What cracks? Basel II clearly spelled out that if a security was monitored by one of the few credit rating agencies, and obtained an AAA rating, then the banks could leverage 62.5 times to 1 their equity. 

And Ms. Tett writes: “unlike the pension funds which were exposed to mortgage-backed securities in 2006, for example, the banks and hedge funds understand the dangers of credit losses.”

I am not sure I would agree with that assessment. Too many banks, especially European had no understanding at all of the dangerous amounts of credit losses that could happen if the demand for mortgages to be packaged in securities, exceeded by much the capacity to rationally finance the purchase of houses.

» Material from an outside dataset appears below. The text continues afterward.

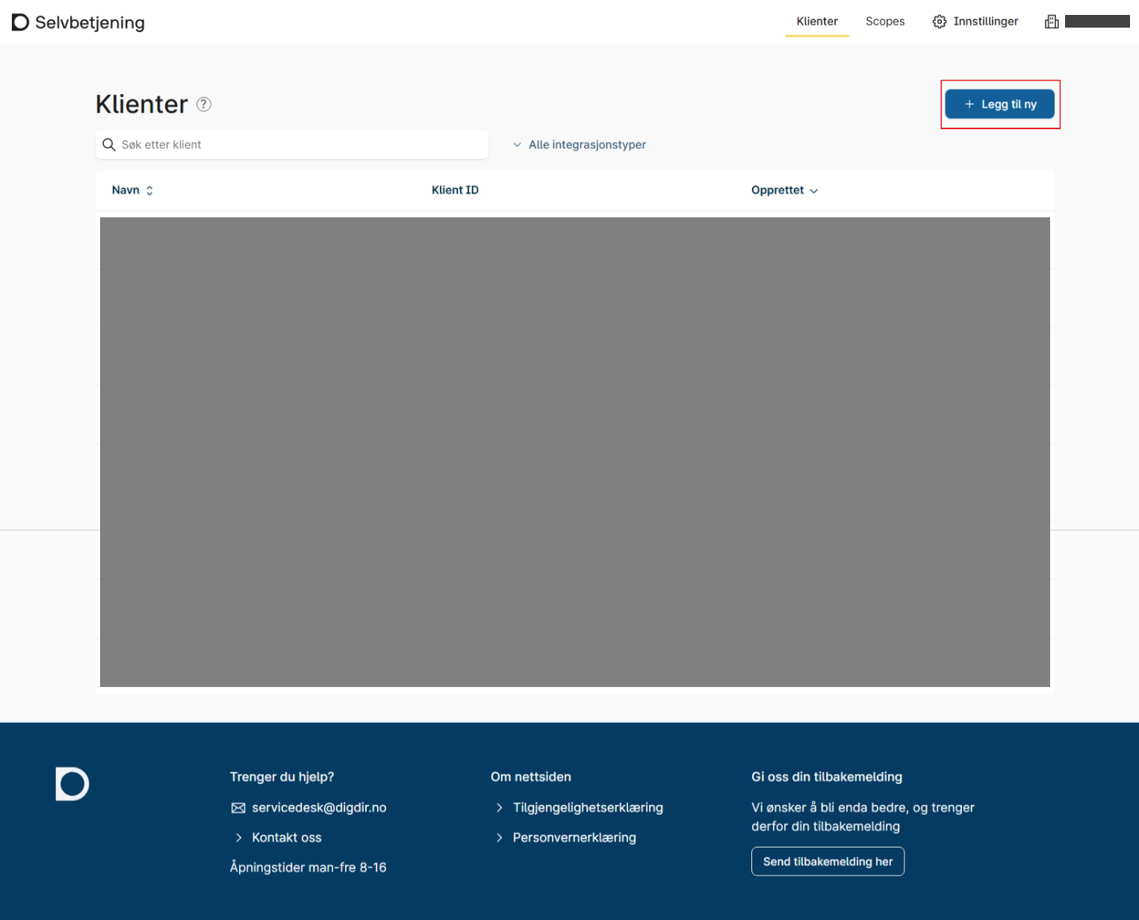
Task: Open the Tilgjengelighetserklæring link
Action: (x=588, y=808)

Sir, since January 2007 I have written you around 150 letters in reference to articles by Ms. Tett; and of course copied her. Most of them have to do with explaining why credit-risk weighted capital requirements for a bank is such a flawed and dangerous concept. Even if I assume she has not read one single of those letters, she should have learned more about it after so many years.

Ms. Tett as the expert in anthropology you are: What would have happened with humans had some Basel Committee nannies given them so much incentives to stay safe in their caves and not venture out into the risky world? May I advance the possibility they would have ended up extinguished in their safe caves?

Per Kurowski

@PerKurowski

March 26, 2014

If Europe (and America) does not free itself from runaway control freaks… game´s over.

Sir, John Kay writes “Regulators will get the blame for the stupidity of crowds” March 26 though what is most urgent in the Western world, so that accountability would mean something is that regulators should be blamed for their own stupidity.

Kay writes “Naivety is as much of a problem as criminality. Most businesses plans read persuasively- until…” Indeed, but rarely have we seen something as naïve as bank regulators who thought and still think that with their trick of risk-weighing the capital requirements, they could produce safe banks without producing dangerous negative ripples in the real economy.

Kay writes about concerns “about the availability of funds to small and medium sized businesses” and holds “The flow of intermediation is blocked by the debris of bank failures”. Wrong! That flow of intermediation of funds is primarily blocked by the fact that regulators require banks to hold more capital against it than against the flow of funds to for instance the “infallible” sovereigns or to the AAAristocracy.

Kay concludes mentioning that there were some institutions which provided “the new P2P lending and equity crowdfunding services… They were called banks.” But, instead of begging for banks to return to what they were, he calls for the regulators to make sure that what´s new should be “operating in a more closely regulated environment”. Frankly!

Let me phrase it the following way. Every time a bank credit in Europe (or America or anywhere else) is not given to a small and medium sized business, only because these cannot provide the banks with a competitive return on equity as a result of higher capital requirements, a door, behind which we could find the luck needed to power our future, has been shut.

July 23, 2013

Now if only regulators allowed banks to be banks again.

Sir, Patrick Jenkins writes about “a small manufacturing company… looking for £150,000 of working capital. It is traditionally the kind of need that might have been met by a bank loan. But, in the post-crisis world of bank belt-tightening, it is now the bread-and-butter of upstart peer-to-peer (P2P) lenders. “Why peer-to-peer lending remains inherently unsafe”, July 23.

No, this is not the result of a “post-crisis belt-tightening” but of pre-crisis bank regulations, Basel II, June 2004, which required banks to hold immensely much more capital (equity) when giving loans as that described, than when lending to the sovereign or the AAAristocracy.

And Jenkins correctly writes “Banks might have done themselves and the world a lot of damage in recent years, but they are still better judges of lending risk than the average investor”. Indeed they are, and they would be the best at handling such loans, if now regulators only allowed the banks to be banks again.